→ **Recorded information**
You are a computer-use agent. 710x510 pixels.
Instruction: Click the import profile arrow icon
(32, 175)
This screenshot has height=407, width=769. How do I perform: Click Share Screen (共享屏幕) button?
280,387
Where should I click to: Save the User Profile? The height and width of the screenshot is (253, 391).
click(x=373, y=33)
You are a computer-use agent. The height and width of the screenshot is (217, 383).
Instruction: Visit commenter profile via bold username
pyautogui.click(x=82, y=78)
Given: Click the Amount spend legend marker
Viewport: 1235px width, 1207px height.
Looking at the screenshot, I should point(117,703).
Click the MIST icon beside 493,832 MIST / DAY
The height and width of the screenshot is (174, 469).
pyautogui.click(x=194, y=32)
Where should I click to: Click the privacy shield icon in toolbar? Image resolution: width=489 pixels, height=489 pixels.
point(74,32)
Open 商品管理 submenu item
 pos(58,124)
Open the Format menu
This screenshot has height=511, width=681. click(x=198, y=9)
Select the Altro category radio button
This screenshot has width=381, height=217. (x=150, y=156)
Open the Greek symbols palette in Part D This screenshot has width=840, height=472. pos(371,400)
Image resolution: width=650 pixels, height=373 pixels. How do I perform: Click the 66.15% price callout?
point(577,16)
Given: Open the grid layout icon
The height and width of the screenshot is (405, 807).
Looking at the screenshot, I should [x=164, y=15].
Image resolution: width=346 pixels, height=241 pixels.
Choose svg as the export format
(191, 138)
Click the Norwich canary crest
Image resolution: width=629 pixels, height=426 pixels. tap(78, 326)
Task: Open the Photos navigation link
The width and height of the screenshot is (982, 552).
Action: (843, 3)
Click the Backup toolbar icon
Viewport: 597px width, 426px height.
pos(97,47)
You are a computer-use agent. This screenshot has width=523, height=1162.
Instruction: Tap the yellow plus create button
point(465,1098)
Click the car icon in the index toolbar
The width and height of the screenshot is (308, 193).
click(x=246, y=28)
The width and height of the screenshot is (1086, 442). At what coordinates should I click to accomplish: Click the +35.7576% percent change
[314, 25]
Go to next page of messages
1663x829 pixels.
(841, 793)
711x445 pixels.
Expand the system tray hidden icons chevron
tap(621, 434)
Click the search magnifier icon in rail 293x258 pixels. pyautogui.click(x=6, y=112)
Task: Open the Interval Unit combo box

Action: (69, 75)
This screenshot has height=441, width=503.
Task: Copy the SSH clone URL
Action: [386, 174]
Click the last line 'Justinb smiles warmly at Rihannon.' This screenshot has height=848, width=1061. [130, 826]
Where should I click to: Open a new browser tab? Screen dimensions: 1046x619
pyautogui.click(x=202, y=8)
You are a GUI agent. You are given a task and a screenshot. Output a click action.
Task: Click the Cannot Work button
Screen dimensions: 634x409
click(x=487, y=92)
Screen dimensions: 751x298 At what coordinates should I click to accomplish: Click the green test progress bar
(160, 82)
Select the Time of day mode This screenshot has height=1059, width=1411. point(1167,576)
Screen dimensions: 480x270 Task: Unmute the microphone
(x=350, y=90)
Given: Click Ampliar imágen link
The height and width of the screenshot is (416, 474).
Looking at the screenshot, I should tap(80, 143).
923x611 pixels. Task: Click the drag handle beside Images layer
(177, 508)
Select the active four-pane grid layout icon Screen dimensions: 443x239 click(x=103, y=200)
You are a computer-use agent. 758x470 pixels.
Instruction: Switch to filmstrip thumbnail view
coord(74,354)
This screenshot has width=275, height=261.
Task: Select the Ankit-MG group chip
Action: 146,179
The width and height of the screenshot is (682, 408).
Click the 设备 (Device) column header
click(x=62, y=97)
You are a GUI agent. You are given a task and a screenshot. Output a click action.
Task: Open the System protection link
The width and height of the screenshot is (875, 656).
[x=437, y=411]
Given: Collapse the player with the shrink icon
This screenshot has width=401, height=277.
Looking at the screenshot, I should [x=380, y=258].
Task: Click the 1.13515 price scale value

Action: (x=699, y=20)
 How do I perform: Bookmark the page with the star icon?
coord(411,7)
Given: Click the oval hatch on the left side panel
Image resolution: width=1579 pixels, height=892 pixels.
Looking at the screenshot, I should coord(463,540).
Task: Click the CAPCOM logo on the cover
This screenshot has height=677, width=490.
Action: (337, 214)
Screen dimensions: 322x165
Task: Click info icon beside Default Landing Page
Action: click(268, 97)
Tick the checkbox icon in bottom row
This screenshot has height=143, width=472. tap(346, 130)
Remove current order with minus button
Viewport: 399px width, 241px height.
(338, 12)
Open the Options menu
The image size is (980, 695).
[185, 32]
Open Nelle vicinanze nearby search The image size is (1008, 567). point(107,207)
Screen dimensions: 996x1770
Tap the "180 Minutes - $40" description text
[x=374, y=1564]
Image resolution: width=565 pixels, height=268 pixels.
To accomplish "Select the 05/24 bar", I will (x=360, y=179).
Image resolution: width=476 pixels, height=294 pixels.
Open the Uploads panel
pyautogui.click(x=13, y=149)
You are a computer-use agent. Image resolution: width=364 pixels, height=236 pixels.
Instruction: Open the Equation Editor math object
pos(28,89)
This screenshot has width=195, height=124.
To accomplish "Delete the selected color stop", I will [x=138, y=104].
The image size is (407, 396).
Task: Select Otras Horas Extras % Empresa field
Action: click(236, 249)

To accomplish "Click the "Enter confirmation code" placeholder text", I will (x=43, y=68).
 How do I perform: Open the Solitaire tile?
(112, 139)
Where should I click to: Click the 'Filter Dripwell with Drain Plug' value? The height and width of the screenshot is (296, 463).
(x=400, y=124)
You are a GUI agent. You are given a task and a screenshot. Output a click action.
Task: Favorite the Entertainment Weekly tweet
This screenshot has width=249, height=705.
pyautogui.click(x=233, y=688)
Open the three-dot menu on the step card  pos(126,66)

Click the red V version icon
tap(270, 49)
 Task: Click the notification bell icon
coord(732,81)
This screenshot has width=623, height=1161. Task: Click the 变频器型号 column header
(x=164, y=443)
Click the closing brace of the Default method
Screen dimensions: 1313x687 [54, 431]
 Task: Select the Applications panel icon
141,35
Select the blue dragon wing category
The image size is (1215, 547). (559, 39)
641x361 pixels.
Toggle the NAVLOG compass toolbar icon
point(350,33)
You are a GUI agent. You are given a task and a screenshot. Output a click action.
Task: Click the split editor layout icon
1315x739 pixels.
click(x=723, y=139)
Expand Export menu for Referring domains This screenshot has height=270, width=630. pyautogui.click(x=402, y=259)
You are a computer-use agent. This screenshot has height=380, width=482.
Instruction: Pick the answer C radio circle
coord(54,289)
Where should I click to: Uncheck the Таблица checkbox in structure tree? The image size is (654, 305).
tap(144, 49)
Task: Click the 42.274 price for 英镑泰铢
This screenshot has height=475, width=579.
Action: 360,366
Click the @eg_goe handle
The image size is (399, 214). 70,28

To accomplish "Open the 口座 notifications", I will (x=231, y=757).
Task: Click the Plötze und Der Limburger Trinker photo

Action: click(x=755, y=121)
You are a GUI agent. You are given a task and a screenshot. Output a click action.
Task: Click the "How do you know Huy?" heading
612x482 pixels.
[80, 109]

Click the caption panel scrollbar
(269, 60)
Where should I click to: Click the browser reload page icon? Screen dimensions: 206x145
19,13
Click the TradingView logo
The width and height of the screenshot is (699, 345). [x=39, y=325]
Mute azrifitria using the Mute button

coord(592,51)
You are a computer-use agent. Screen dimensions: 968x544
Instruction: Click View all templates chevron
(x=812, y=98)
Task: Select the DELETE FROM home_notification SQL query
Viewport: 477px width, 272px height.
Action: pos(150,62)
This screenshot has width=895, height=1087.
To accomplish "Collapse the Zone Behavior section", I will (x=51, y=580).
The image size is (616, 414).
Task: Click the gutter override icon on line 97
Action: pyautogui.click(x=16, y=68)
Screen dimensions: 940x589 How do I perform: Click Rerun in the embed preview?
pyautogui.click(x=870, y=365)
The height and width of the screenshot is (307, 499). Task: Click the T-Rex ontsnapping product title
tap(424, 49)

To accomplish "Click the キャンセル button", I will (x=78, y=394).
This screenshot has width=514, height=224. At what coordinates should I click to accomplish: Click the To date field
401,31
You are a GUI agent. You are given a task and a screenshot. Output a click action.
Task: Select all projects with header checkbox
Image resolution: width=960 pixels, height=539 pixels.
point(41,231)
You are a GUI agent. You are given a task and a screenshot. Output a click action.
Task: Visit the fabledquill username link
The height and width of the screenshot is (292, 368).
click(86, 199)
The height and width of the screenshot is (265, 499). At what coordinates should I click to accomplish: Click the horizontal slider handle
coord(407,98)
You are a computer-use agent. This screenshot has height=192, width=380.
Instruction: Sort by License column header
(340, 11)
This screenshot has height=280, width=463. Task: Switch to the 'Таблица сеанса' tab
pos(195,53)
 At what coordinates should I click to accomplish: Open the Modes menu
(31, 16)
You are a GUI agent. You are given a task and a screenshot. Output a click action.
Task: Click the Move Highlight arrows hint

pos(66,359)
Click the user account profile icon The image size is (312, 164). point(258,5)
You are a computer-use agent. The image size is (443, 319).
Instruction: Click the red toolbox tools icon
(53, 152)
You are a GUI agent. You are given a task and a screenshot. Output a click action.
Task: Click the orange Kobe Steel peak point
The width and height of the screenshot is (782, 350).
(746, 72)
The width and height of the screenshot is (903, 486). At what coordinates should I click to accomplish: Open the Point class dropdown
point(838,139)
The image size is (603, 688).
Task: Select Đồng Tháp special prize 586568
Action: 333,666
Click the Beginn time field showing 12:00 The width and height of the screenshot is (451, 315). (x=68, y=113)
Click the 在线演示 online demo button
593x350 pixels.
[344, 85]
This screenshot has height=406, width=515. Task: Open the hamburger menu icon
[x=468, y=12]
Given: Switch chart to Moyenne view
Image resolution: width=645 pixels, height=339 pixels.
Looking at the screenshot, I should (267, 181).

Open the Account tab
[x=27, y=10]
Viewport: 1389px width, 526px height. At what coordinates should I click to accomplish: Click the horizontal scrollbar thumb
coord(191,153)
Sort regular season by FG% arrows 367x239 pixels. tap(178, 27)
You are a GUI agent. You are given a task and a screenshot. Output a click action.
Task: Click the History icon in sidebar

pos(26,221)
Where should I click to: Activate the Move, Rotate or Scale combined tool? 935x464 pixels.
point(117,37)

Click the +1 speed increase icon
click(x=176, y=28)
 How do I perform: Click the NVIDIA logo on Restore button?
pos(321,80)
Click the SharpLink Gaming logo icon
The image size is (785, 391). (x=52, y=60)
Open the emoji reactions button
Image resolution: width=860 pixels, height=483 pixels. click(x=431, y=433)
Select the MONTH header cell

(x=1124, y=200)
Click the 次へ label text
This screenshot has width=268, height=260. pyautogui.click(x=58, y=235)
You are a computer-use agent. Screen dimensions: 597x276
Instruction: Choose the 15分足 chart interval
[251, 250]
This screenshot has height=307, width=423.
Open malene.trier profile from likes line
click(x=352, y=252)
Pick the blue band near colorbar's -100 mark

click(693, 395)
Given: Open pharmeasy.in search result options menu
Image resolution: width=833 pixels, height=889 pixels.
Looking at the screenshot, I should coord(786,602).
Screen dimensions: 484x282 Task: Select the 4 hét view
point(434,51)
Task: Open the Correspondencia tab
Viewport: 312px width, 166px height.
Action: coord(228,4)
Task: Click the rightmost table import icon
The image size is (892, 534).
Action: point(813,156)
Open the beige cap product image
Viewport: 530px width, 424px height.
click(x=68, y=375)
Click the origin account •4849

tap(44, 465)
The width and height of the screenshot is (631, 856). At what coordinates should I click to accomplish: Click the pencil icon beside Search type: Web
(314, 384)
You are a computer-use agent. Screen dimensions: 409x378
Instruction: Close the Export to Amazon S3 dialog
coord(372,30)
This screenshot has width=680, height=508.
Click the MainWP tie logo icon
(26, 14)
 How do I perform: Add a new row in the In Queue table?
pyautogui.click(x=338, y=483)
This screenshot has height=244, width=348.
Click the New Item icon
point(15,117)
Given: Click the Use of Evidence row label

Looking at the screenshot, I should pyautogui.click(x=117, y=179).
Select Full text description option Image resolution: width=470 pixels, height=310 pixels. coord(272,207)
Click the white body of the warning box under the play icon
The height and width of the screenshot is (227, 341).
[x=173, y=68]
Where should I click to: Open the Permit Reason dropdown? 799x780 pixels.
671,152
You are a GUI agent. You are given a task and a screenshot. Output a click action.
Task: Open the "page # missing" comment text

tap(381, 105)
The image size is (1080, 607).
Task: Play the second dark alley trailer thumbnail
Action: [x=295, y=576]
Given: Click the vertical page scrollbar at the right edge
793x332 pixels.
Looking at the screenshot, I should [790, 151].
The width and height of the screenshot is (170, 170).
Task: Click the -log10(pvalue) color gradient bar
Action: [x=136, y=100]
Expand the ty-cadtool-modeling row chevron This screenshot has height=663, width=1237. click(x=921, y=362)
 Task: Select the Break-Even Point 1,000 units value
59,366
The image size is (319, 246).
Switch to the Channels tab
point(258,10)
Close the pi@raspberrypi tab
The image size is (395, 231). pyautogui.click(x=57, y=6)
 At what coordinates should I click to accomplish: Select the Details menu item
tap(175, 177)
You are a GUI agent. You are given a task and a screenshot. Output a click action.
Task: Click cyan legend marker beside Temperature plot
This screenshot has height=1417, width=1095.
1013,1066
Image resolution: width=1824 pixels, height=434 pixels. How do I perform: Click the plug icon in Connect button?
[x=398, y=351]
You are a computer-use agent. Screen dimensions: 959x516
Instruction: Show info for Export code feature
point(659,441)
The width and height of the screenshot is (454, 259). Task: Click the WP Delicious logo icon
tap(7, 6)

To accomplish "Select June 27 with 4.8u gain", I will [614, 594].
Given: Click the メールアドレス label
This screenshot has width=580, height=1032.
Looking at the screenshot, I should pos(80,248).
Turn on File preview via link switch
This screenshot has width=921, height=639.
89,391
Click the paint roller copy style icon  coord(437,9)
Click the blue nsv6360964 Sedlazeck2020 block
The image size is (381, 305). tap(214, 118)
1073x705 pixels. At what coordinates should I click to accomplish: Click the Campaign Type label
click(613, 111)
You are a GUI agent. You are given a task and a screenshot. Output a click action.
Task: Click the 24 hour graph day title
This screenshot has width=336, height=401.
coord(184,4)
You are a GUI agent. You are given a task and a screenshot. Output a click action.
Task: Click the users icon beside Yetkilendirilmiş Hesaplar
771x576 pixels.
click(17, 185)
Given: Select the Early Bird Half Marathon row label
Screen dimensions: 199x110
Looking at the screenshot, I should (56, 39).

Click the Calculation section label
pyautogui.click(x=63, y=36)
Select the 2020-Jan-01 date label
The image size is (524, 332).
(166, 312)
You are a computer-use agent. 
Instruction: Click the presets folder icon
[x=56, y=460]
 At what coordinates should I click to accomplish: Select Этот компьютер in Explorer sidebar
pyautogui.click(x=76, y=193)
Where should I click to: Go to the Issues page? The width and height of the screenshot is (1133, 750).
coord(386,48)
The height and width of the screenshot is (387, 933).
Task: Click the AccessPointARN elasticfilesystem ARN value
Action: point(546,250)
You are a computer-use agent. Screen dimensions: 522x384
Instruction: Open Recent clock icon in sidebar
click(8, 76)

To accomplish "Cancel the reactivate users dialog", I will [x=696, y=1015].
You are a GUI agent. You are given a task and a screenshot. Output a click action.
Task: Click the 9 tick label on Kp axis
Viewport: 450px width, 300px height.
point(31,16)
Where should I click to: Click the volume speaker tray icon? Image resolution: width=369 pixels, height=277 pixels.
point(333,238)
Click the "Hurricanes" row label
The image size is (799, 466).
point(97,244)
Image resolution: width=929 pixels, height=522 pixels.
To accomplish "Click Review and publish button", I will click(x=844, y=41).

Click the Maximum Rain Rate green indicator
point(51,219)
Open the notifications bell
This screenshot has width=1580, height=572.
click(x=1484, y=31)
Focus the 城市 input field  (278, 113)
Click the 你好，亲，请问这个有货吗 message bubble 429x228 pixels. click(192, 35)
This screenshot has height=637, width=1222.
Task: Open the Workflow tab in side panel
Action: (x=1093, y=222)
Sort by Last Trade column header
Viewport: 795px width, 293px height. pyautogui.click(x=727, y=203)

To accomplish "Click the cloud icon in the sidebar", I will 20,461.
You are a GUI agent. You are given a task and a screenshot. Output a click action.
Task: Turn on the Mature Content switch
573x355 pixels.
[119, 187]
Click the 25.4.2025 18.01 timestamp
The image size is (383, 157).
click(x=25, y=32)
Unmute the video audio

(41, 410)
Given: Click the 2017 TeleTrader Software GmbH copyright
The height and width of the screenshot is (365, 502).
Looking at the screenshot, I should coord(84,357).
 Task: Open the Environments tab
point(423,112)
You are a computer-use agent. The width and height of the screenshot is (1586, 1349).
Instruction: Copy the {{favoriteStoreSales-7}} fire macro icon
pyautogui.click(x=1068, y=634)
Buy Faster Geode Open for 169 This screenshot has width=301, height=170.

→ **About this task**
Only the lines above starting at the one containing "Open Nelle vicinanze" and ending at the one containing "Image resolution: width=565", both included, are to be returned, exactly as they read.

→ **Problem solution**
Open Nelle vicinanze nearby search The image size is (1008, 567). point(107,207)
Screen dimensions: 996x1770
Tap the "180 Minutes - $40" description text
[x=374, y=1564]
Image resolution: width=565 pixels, height=268 pixels.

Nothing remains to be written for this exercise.